Emerging Conversational AI and Customer Channel Trends
Today, the rise of digital transformation has accelerated with New and Exponential technologies and 2019 will be an inflection point for Conversational AI. Gartner estimates that 25% of all customer service support channels will be augmented with interactive virtual assistants by 2020. During 1990s, telephone dominated as a customer support channel followed by the wave of email and web at the start of 21st century. The next disruption in social media gave customer a networked platform to voice their concerns regarding products and services. Meanwhile, the enormous amount of generated data and advances in computational power has given a boost to machine learning and natural language processing techniques to start simulating human-like conversations and contextual dialogues. Moreover, businesses have been piloting use cases on various conversational AI technologies on multiple interaction channels to deliver a seamless customer experience.

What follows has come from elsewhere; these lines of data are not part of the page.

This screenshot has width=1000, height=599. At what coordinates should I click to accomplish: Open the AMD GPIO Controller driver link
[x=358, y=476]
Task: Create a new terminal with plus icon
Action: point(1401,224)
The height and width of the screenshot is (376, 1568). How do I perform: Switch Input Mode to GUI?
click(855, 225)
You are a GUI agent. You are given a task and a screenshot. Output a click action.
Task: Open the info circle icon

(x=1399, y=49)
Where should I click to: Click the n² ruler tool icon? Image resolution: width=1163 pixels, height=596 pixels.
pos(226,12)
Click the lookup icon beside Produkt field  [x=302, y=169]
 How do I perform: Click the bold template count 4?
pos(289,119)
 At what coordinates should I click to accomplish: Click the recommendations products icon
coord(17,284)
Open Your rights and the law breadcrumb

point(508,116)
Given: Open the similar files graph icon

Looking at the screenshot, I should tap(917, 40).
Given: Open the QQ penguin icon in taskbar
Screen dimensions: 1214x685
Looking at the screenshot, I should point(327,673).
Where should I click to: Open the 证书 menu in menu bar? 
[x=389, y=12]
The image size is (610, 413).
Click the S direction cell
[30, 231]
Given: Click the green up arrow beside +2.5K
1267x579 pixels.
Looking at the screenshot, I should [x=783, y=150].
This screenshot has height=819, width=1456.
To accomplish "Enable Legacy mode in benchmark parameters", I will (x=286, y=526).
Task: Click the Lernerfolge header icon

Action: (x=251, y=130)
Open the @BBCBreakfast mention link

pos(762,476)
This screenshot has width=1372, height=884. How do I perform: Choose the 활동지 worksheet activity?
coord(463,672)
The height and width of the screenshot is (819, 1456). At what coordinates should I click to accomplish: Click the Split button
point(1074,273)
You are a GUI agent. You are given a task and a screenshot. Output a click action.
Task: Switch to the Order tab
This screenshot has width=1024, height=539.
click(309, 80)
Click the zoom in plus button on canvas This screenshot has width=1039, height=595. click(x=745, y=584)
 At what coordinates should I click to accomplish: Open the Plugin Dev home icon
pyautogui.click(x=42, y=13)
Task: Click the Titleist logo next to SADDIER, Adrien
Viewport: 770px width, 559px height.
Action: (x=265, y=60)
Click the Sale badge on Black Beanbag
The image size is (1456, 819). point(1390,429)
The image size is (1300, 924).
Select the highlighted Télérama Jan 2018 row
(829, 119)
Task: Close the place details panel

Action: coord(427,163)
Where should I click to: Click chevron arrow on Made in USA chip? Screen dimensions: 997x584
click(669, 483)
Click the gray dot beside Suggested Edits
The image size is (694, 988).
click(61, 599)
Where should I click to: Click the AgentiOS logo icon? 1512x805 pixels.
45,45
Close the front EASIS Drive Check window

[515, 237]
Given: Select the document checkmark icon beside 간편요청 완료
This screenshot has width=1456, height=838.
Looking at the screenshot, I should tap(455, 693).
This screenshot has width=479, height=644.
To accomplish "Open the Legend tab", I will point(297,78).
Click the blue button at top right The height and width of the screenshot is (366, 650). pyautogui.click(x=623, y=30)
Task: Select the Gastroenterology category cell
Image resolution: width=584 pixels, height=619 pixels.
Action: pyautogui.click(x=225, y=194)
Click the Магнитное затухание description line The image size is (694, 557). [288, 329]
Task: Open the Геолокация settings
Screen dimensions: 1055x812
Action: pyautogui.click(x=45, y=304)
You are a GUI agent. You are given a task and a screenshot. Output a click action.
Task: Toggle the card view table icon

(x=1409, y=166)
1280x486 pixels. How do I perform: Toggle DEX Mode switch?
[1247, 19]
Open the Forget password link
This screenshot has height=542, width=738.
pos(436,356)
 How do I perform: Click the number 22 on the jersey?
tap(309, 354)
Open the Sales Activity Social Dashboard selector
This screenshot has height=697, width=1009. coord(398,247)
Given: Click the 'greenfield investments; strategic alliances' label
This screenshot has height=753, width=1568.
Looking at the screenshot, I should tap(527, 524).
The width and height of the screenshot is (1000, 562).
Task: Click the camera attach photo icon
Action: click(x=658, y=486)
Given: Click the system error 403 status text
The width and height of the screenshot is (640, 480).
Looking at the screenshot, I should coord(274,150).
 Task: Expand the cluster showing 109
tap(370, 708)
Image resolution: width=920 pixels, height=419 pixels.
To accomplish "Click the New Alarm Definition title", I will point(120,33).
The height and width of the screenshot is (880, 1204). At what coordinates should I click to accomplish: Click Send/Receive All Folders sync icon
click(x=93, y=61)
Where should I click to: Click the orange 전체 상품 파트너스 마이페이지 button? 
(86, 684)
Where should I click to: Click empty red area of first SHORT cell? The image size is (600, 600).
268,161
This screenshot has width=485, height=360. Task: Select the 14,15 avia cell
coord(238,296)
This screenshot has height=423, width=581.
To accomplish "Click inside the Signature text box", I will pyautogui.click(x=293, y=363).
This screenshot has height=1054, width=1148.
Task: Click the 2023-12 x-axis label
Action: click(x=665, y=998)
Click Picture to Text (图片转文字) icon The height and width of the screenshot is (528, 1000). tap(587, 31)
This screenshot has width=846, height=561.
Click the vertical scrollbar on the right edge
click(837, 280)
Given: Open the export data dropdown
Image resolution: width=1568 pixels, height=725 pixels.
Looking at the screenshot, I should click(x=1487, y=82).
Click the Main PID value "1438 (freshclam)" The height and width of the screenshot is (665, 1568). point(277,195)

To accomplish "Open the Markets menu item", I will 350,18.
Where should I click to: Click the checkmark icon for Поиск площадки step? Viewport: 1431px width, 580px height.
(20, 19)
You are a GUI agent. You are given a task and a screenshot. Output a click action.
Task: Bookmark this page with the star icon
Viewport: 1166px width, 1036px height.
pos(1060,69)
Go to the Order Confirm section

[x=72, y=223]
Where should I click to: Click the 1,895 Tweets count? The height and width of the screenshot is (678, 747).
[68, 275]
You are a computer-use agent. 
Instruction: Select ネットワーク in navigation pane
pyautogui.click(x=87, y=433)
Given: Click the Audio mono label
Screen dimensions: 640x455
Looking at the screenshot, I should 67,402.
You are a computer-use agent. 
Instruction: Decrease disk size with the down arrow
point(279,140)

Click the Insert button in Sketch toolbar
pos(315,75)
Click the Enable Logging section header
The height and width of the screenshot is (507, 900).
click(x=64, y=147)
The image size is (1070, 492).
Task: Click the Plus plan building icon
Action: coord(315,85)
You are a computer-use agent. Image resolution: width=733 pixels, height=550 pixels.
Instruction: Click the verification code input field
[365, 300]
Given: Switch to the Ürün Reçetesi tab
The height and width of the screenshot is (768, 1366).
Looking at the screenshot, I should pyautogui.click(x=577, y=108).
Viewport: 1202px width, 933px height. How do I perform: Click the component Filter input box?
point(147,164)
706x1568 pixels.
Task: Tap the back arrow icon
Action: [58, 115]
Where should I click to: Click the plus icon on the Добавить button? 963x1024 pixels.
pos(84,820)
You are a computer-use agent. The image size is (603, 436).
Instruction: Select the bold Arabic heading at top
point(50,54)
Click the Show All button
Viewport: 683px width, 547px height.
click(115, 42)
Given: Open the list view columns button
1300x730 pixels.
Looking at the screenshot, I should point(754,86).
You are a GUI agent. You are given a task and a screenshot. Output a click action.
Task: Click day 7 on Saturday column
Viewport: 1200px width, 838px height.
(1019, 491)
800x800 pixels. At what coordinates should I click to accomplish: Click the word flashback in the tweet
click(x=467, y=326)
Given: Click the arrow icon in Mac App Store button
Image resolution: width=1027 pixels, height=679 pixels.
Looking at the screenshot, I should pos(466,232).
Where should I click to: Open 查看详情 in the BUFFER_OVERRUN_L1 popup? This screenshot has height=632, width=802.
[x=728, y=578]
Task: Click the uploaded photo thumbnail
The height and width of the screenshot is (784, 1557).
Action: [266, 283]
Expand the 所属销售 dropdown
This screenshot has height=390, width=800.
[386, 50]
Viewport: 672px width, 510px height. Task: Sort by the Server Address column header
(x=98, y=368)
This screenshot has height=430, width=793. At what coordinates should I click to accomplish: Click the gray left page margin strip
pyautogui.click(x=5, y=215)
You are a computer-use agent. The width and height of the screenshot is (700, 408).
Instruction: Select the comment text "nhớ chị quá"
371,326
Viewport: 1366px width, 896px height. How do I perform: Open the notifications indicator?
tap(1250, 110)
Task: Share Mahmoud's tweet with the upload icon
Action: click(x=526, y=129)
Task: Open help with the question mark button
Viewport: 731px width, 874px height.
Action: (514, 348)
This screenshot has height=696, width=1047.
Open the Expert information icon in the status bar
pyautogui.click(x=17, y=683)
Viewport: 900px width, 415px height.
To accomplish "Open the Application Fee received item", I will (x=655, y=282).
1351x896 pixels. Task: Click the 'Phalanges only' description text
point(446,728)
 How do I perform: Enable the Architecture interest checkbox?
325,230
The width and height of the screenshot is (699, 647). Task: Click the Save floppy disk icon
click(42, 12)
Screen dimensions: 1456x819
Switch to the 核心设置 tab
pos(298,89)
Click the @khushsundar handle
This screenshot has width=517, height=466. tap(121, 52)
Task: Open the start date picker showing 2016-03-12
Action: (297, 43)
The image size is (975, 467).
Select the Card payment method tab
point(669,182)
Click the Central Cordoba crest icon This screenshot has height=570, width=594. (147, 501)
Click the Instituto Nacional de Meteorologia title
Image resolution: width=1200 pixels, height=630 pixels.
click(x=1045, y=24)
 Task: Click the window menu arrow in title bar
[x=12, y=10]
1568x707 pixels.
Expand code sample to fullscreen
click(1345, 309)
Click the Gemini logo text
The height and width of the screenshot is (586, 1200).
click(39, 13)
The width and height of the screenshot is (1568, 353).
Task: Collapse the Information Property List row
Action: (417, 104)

Types of Conversational AI Bots technologies and challenges
Conversational AI technologies in industry are mainly classified with the scope of use cases that it can deliver.
- Open ended Bots: These bots are neural network driven which can answer open ended queries. These bots sponsor low accuracy when it comes to accomplishing business processes with a high complexity in obtaining the domain conversation data and training the bot.
- . Scripted Bots: These are programmed with a certain algorithm and rules but cannot understand any variation given in the query. These are useful only if the business process is highly repetitive with clearly defined steps.
- Domain Machine Learning Bots: These bots are evolved with natural language processing capabilities. They can be trained on variation of user queries and are contextual to understand the narrow scope of industry based use cases. These bots can understand the ontology of the sentences, user queries in different variations of synonyms, accents, languages and can help execute industry specific use cases with higher accuracy.Some use cases that are expected to be built on domain based machine learning bots are given in the table (see table 1).
Complexities to truly becoming Omnichannel
Digital transformation started on a rise with building websites and e-commerce portals with a contact centre support. Then, it extended to a mobile app economy when revolution of iOS and android with affordable smartphones swept the market. Social media and search engines started opening the platform to businesses to establish their presence generating a huge volume of traffic from networked platforms. The current wave of channels such as voice assistants, wearables are surely adding to this complexity. This complexity has been depicted in a typical customer journey below (see table 2):
The above channels are getting siloed and are impacting customer satisfaction. Customer must repeat the query in every channel and spend efforts to get in touch with business to fulfil holistic customer expectations for products and services.
Zensar’s Point of View on Omnichannel Approach to Conversational AI Bots
“Create once, channelize everywhere” is the concept that truly drives this match of Omnichannel approach to Conversational Bots. However, what makes this approach better is that it gives a consistent seamless experience of having conversation with AI based virtual assistants with context across channels.
We at Zensar hold a view in integrating these channels with ML and NLP driven bot platform for our clients. This will drive specific business use cases for their end customers to enrich omnichannel experience with added functionalities such as Voice, Conversation journey analytics to deliver a holistic picture of customer journey to management (See table 3).
Having an Omnichannel bot strategy will not only make it easier for companies to converse with their customers but will also help customers to undergo better experiences. Customers of today hold more knowledge than ever before and expect a high degree of personalization to meet their real needs. An omnichannel bot strategy satiates this desire in the most natural way possible.